Em 6 de julho (2023), 16 conselhos comunitários da cidade de Nova York emitiram pedidos de moratória sobre as torres jumbo 5G que estão sendo instaladas em seus bairros, disse Wilkens.
Wilkens, morador de Nova York, disse:
“Isso representa uma média de 2 milhões de nova-iorquinos – mais de um quarto da população de Nova York – com uma mensagem clara: eles não querem as torres 5G e não precisam delas. O mercado se manifestou, e as operadoras de telecomunicações agora precisam ouvi-lo.
“As operadoras de telecomunicações estão ditando as necessidades dos residentes de Nova York, e essa conversa precisa ser mudada para o que os residentes de Nova York querem e precisam. Estamos sendo informados de que as operadoras estão determinando onde estão as lacunas no serviço, seja para a demanda atual ou futura, mas não mostraram nenhuma documentação que justifique qualquer uma delas.”
Enquanto isso, os residentes da Califórnia – incluindo as celebridades de Hollywood Ed Harris e Mel Gibson – recentemente se manifestaram contra a proliferação de pequenas células 5G em seus bairros.

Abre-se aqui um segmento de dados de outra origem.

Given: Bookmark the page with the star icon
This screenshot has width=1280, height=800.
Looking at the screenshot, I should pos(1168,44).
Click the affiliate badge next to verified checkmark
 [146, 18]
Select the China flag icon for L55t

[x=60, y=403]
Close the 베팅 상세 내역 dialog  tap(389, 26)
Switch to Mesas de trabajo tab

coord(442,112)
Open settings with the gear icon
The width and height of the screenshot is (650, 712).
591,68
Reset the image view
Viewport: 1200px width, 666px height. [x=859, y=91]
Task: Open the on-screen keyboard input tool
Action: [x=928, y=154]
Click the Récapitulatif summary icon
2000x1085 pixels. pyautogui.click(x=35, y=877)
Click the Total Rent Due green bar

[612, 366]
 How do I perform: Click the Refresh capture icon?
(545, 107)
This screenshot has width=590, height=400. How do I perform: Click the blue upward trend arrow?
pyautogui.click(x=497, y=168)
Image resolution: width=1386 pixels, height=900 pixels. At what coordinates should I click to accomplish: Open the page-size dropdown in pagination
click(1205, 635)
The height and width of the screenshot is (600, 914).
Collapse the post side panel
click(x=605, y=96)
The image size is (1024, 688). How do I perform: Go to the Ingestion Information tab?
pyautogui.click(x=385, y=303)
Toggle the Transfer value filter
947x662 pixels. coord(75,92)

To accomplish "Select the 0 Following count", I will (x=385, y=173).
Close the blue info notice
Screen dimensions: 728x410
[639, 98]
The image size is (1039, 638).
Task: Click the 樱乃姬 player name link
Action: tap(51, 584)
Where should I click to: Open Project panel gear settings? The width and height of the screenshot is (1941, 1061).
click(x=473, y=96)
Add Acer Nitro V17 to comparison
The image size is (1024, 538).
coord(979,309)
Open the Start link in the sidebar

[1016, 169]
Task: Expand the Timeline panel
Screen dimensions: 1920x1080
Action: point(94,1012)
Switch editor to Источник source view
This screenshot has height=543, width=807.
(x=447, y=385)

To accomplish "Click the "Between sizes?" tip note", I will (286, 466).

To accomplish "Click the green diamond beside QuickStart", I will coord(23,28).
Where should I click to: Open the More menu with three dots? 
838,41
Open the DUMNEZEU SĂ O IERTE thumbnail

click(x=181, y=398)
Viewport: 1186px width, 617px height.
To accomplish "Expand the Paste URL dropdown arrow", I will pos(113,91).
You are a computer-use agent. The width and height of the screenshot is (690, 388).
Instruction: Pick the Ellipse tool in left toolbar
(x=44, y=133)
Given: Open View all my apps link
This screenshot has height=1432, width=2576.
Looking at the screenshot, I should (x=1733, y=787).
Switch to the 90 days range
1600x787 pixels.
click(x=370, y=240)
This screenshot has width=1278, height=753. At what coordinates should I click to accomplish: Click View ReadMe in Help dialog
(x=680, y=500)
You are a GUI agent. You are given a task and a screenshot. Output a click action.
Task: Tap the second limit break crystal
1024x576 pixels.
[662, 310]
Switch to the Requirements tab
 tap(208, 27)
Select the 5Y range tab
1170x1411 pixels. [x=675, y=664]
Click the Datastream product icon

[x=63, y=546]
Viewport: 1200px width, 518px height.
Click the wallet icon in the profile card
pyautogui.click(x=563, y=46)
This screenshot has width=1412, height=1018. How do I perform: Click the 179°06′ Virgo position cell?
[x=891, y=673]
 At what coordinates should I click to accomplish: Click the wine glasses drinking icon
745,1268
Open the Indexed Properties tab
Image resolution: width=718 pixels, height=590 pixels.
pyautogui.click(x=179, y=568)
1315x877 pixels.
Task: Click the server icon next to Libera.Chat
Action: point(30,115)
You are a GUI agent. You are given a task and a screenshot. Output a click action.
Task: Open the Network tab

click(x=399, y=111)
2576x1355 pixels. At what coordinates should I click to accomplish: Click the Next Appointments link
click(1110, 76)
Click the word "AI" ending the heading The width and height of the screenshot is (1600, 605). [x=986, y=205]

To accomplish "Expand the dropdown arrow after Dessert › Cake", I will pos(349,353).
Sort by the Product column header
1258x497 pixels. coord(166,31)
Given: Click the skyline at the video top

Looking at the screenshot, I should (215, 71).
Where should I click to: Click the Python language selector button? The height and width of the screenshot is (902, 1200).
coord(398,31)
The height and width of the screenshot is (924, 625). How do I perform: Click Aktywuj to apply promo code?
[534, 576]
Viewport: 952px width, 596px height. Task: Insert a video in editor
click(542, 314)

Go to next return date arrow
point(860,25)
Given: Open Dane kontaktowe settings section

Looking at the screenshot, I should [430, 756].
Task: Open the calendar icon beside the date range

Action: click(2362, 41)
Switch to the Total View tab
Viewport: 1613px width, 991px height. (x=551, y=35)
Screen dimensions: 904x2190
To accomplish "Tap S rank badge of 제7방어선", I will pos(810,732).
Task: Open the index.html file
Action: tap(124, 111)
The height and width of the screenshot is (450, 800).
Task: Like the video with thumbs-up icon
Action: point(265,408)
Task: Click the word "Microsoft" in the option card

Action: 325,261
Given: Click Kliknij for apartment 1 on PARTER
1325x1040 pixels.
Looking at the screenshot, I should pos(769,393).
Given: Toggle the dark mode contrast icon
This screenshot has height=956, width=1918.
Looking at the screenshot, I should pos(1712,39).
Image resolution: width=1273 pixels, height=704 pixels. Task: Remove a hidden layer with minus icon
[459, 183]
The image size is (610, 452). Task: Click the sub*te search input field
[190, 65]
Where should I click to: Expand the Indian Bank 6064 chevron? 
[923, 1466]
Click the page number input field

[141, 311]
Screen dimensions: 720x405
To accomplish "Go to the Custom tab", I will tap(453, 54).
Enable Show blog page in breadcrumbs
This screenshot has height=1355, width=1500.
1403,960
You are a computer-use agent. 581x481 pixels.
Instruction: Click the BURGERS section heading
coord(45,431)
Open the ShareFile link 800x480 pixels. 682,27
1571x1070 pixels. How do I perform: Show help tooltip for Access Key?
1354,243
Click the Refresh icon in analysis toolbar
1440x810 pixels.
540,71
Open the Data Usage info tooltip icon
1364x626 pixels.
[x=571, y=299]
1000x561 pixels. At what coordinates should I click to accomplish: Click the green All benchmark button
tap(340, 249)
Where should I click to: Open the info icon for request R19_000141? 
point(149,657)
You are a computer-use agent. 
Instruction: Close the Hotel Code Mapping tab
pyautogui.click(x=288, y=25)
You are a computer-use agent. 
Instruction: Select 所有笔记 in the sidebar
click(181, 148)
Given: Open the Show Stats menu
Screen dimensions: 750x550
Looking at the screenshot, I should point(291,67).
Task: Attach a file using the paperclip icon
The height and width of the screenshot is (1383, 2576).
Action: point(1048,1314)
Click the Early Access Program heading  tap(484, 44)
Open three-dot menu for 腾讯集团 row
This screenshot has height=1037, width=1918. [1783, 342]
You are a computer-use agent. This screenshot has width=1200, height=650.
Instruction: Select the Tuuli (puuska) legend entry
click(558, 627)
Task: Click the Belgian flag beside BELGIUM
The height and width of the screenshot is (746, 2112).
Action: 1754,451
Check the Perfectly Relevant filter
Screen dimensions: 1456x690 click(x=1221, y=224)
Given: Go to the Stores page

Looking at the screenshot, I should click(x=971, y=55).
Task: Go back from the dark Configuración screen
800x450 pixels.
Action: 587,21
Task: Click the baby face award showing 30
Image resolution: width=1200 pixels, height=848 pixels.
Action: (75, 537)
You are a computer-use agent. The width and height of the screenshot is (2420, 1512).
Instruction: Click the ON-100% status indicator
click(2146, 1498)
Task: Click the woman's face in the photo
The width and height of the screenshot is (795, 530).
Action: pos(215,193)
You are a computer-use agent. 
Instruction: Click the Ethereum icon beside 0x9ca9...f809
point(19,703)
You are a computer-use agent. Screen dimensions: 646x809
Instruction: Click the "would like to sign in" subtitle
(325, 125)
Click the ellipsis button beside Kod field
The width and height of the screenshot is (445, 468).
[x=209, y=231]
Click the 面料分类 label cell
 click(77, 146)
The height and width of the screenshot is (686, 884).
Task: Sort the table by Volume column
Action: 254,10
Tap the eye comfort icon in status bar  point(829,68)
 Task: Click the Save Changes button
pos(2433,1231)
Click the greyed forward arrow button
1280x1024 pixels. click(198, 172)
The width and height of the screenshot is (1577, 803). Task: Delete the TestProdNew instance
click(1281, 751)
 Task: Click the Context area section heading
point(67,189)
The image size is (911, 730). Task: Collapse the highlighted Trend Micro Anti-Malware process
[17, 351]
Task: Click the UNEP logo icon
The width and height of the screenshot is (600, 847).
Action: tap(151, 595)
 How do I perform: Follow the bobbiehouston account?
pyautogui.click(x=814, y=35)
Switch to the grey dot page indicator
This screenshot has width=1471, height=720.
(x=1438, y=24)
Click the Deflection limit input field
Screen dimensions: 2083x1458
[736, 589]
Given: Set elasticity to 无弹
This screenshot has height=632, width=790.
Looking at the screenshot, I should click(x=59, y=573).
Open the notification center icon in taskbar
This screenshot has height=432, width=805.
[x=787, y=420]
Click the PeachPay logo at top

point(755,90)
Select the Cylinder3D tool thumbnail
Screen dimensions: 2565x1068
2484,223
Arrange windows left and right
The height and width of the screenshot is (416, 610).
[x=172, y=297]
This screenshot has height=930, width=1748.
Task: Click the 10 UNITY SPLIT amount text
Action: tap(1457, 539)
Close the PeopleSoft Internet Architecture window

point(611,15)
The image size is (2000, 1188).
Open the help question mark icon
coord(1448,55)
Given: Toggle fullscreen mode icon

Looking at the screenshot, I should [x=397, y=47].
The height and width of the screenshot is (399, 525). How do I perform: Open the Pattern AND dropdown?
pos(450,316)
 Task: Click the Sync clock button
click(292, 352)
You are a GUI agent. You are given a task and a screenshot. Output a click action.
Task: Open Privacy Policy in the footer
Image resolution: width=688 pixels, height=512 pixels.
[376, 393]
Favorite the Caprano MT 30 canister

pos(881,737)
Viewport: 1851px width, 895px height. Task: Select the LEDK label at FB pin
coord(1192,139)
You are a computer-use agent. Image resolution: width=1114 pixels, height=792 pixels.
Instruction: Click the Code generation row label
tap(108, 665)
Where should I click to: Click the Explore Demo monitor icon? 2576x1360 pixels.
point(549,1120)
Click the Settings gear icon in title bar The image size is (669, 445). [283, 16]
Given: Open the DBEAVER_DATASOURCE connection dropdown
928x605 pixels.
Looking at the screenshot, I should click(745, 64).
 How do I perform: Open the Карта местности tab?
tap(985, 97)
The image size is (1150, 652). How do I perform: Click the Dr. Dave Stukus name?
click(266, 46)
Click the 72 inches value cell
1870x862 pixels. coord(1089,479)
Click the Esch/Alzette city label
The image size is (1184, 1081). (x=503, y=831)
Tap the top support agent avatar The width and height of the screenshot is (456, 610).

Julie Levine, moradora da Califórnia, fundadora da 5G Free California, uma organização de base que trabalha em rede com cientistas, pesquisadores, advogados e grupos de todo o mundo para impedir o 5G, disse: “As pessoas já estão doentes por causa disso – inclusive eu”.
Levine também disse que se opõe ao 5G por motivos ambientais. “É um devorador de energia”, disse ela.
Scarato disse que especialistas do setor que trabalham com o Environmental Health Trust lhe disseram que a potência de entrada exigida pelas antenas 5G pode ser de 3 a 6 vezes maior do que a das antenas 4G.